Hey, I have to give Hillary credit, her winning Texas and Ohio, albeit not cutting much into Obama’s delegate lead, tells us this is going to Denver in one of the closest primaries in history. I knew she were going to win Ohio, but not by ten points. Texas was a little surprise, knowing that the polls were trending in Obama’s favor, to a point where he has a slight lead but well within the margin of error in several polls. So now what. If you thought this race is interesting now with Hillary and Barack neck and neck, just hold on to your seats its going to get really interesting quick. Wyoming and Mississippi are next but the only big prize left on the board is Pennsylvania (and a handful of states including North Carolina are coming up after)but their primary is in SIX weeks, so their will be a lot of attention paid to the Keystone state. No one will come out of this primary season the decisive winner because of the Democrats are handing out their delegates proportionately to vote total. This doesn’t mean there won’t be fireworks before the convention. Everywhere I see down the news channel dial tells me that Hillary will start aggressively attacking Barack’s inexperience and his connection with shady real estate deals in Chicago and Barack will fire back questioning Hillary’s past business dealings. So much for a civilized campaign. When so much is at stake, this will go back to good old fashioned, down and dirty politics.

With so much attention paid to the Democratic race with McCain having sewn up the Republican nomination, does this hurt or help McCain. I think it will help him a lot for many reasons:

1) He can rest up (not saying he is old and needs it), having been on the road for a year now can wear down any politician, having made many speeches and appearances daily.

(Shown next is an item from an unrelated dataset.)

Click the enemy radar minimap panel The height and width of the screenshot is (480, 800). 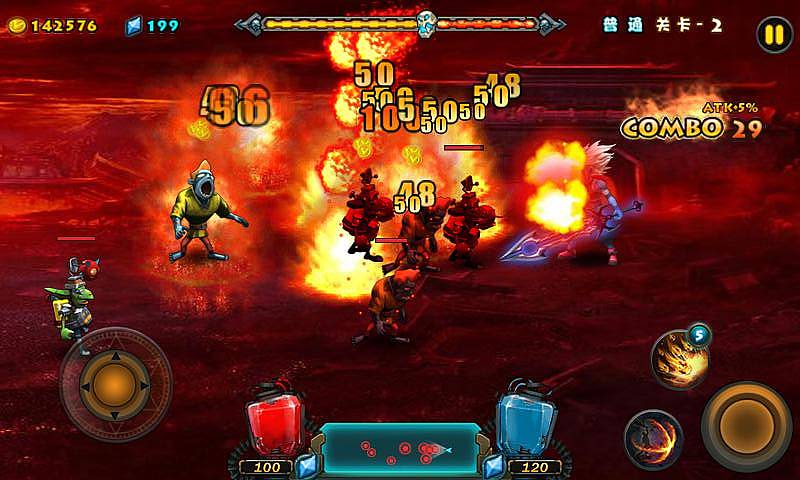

2) He have the time to properly go through the list of candidates for his Vice President running mate and create a strategy for the general election, no matter who he will be facing. The Democratic candidate won’t have this luxury.

3)You know that the Democratic primary will start to get down and dirty, turning off some who were looking at Hillary and Barack as different type of politicians who are above mudslinging

4)Hillary will have to start fighting for delegates from Michigan and Florida to be seating which will at least alienate some democrats no matter what the outcome will be

5)John McCain can fundraising and having to spend very little giving him a huge war chest for the general election while either Clinton or Obama will be behind the eight ball in funds by having spent more than planned (who would of thought this race will be this close).

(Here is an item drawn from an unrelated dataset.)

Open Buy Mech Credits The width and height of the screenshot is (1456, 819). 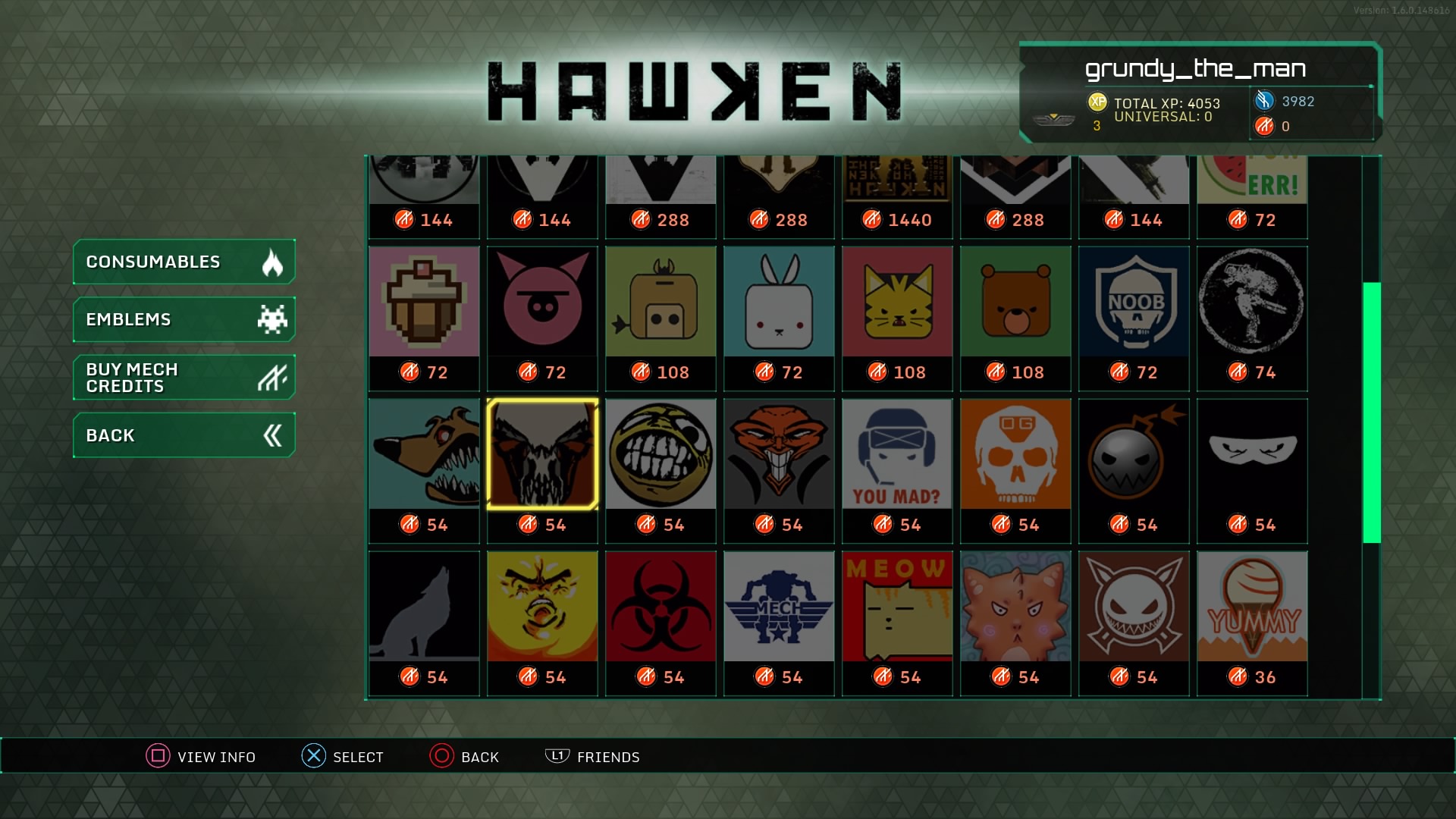[x=184, y=377]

6)Knowing the liberal media, having articles on John McCain toward the back of the newspaper is a good thing, no news is good news, their resources will be tied up covering the Democrats and finding dirt on them instead of finding dirt (or in the case of the New York Times making some up).

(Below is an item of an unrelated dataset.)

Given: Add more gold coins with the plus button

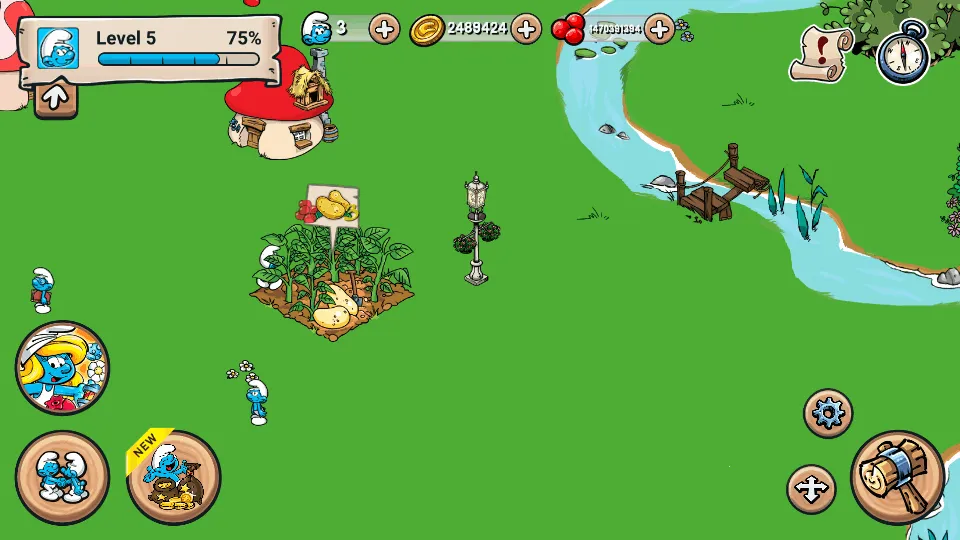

Another interesting point is that this race will be decided by Super delegates not committed delegates voted by citizens of this country. This is from a Democratic party who were in denial as George Bush defeated Al Gore in 2000. They were complaining up and down to anyone who would listen that that George Bush’s victory wasn’t legitimate. They complained that a republican loaded supreme court elected our president even though Al Gore won the popular vote. Hillary Clinton could lose the nomination by losing the Super Delegate race even by winning more votes as a whole this primary season (as of right now she is leading if you count MI and FL). As for me I will be sitting on the couch with me feet up and enjoying this. Let the fireworks begin.